■ Stored records
■ ■ ■ ■
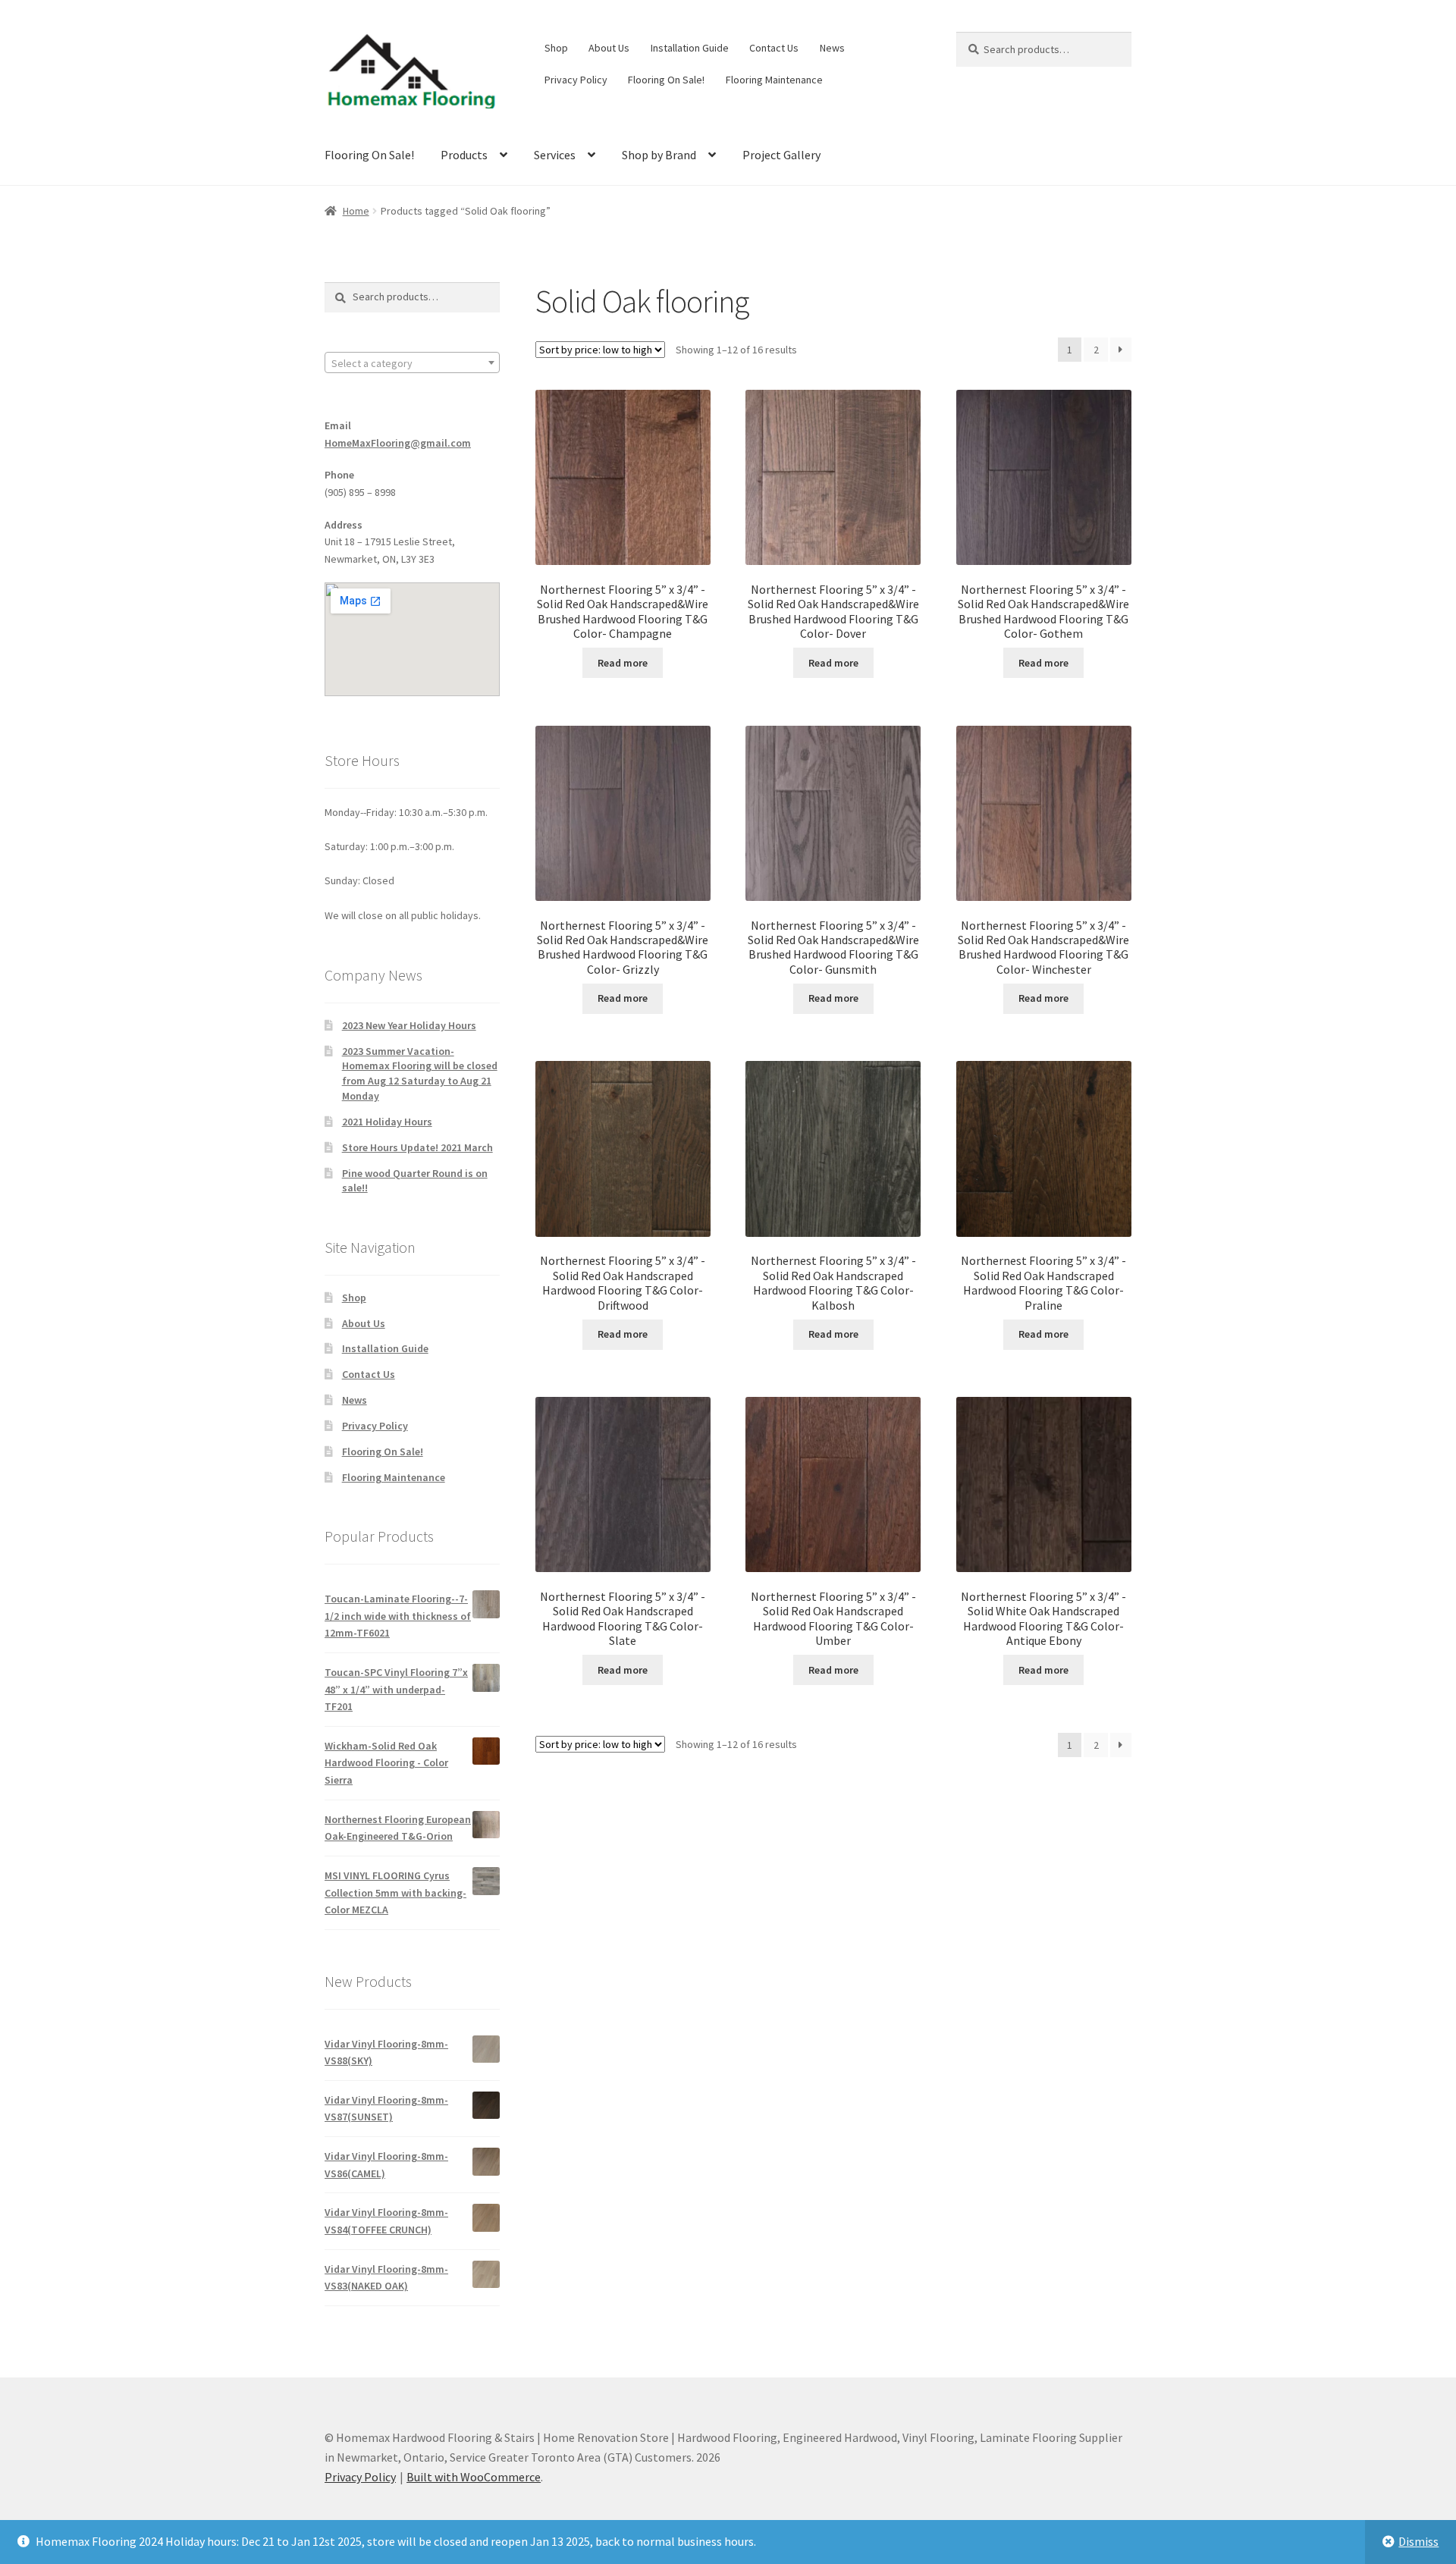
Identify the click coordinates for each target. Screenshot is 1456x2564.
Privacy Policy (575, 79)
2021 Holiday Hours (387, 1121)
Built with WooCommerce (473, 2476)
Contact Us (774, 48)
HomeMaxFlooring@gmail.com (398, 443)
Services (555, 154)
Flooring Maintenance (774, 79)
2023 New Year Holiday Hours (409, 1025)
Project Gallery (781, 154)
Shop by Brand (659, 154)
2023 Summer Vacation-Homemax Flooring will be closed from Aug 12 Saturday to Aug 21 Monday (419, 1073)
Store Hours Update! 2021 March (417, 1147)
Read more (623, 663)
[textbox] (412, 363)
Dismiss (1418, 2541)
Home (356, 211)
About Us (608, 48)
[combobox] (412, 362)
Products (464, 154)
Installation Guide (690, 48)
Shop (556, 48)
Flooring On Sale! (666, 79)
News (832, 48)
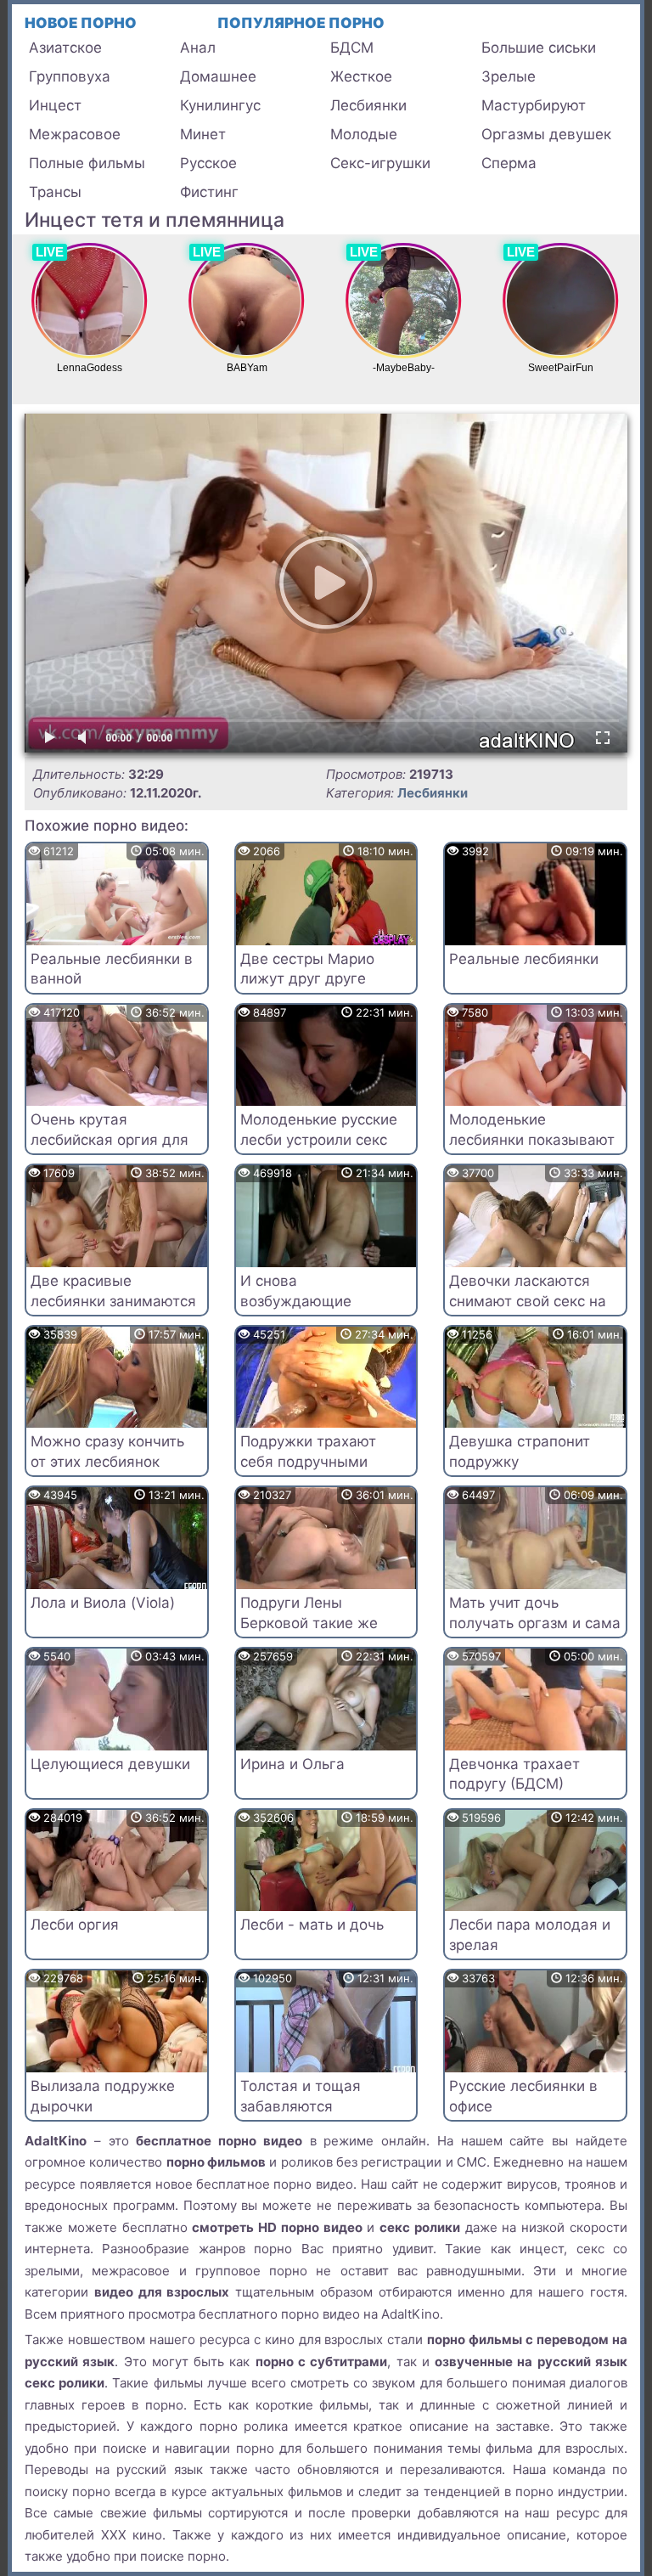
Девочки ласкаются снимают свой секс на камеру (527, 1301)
■ ■ ■ ■
■ What the task requires
Please leave out the pictures while you copy exactly the lines from the one containing "[combobox] (412, 362)" through the end of the records.

■ Exercise output
[combobox] (412, 362)
Products (464, 154)
Installation Guide (690, 48)
Shop (556, 48)
Flooring On Sale! (666, 79)
News (832, 48)
Девочки ласкаются снимают свой секс на камеру (527, 1301)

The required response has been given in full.